Colic normally develops at three weeks and continues until about six weeks.

So what can a breastfeeding Mum do to help with colic?

  • Colic can develop when a baby  does not have a good latch as the baby will be gulping  in air as she feeds.  So make sure you get yourself really comfortable before breastfeeding,  sit  on a comfortable chair and have lots of pillows to lift the baby to your breast.  Bring your baby to your breast and then ensure that as much of the aereola is in the babies mouth as possible!  If you are struggling talk to a lactation consultant they can help or check with a friend who also breast fed.  Remember bottle fed babies get colic too so it may not just be you!
  • Breast milk changes throughout a feed with the majority of the fats and calories being given in the hind milk at the latter stages of the feed.  So if you feed from both breasts at one feed then sometimes the baby may not be receiving all the fats that will ensure your baby is fully satisfied.  So consider feeding your baby off one breast until your baby has completely finished.  Even considering putting your baby back to the same breast after he has appeared to finish at one breast so that you ensure that your baby has all the nutrients and calorific content from the feed.  If your baby is still hungry then feed him from the other breast.

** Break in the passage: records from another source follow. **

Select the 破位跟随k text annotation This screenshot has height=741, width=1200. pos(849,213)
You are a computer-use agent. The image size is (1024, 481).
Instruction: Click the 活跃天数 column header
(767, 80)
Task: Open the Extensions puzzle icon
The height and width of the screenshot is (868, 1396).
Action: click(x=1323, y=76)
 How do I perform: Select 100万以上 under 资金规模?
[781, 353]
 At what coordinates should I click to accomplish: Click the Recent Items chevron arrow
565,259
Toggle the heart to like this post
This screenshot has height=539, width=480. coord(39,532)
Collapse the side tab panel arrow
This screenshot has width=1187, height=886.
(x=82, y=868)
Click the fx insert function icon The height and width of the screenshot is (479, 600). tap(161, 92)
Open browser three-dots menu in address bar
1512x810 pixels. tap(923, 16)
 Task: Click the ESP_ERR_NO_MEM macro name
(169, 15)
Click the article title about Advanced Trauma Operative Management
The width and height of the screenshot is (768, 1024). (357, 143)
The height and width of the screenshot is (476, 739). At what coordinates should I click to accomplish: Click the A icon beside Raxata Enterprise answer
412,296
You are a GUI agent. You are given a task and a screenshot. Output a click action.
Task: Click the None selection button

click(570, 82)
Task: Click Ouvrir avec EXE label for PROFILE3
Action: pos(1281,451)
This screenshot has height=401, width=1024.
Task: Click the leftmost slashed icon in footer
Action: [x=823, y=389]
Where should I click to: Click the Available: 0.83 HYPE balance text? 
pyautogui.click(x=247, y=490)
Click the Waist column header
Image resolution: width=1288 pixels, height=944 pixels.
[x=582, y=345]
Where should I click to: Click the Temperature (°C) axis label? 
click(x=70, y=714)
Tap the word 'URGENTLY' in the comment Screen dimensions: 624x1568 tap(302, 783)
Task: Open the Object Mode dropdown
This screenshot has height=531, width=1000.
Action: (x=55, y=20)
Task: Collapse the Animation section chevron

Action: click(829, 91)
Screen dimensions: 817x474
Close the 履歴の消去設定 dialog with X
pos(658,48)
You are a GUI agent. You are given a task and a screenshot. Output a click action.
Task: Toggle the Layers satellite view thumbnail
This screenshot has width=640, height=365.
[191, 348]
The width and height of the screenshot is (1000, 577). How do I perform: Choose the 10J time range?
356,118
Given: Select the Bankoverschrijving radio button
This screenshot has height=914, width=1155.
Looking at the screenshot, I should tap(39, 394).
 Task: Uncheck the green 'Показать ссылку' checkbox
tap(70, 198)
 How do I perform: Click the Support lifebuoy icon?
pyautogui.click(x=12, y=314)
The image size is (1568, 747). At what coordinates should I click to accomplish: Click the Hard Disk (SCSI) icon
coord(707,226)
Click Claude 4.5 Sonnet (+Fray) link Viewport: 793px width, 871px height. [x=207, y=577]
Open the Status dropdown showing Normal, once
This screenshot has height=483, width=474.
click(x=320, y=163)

  • Your baby may be struggling because your let down reflex may be too powerful and your baby just cant cope with the fast flow of milk.   So if your baby is gagging and choking at the breast consider changing your breast feeding position lying down on your side and feeding or even lying on your back and latching your baby on!  It sounds strange but gravity will be working in your babies favour! Feed your baby before your baby is ravenous so your let down reflex is not quite so strong.  It may be worth considering expressing your milk if you believe this may be the cause and then feeding your baby once the flow has slowed.  You can always feed your baby with the expressed milk by bottle which may reduce the colic but this would be a last resort if you as a Mum want to continue breastfeeding as the baby may find the bottle easier to manage than the breast!
  • Remember to wind your baby if your baby especially take more care if your baby has colic!  I used to put my baby over my shoulder and rub her back.  Or sit your baby on your lap holding her chin and rub her back but try to bring up some wind after a feed if the colic is due to wind this will help.
  • Use your instinct as a breastfeeding Mum. What have you eaten?  May your baby be sensitive to the dairy products in your milk? Although evidence suggests this is very unlikely it is always possible.   Cut dairy products from your diet including the hidden dairy products in processed food for a period of 7 days and then gradually reintroduce the foods and see whether there is a change in your baby.  Could certain fruit or vegetables upset them? There are some suggestions that cutting out all fruit from your diet in the first six weeks will help and other information to cut out certain vegetables and if this helps your baby and you give it a go.  However always ensure that you are still taking on the essential nutrients needed for your baby and you to remain healthy.  I would always suggest talking to  your GP or your dietician if you believe any foodstuffs in your diet are causing the colic in our baby.
  • For me as a breastfeeding Mum though the thing I found most helpful was not to worry I knew two of my babies would be very unsettled in the evenings so I just made time for it.  I would make sure I got all those jobs done that I needed to before my baby became unsettled and then if I needed to feed for two or three hours then I did.  Try really hard not to listen to those people saying oh your milk is no good or you are letting baby rule the roost…this is what you and your baby need!
  • Also evidence suggests that babies who are carried cry less.  Pop your baby in a sling and carry your baby if they seem to get distressed at a certain time of the day!  I also would take them for a walk or even pop them in the baby seat in the car and take the for a drive to settle them…not always possible I know but sometimes anything is worth a try!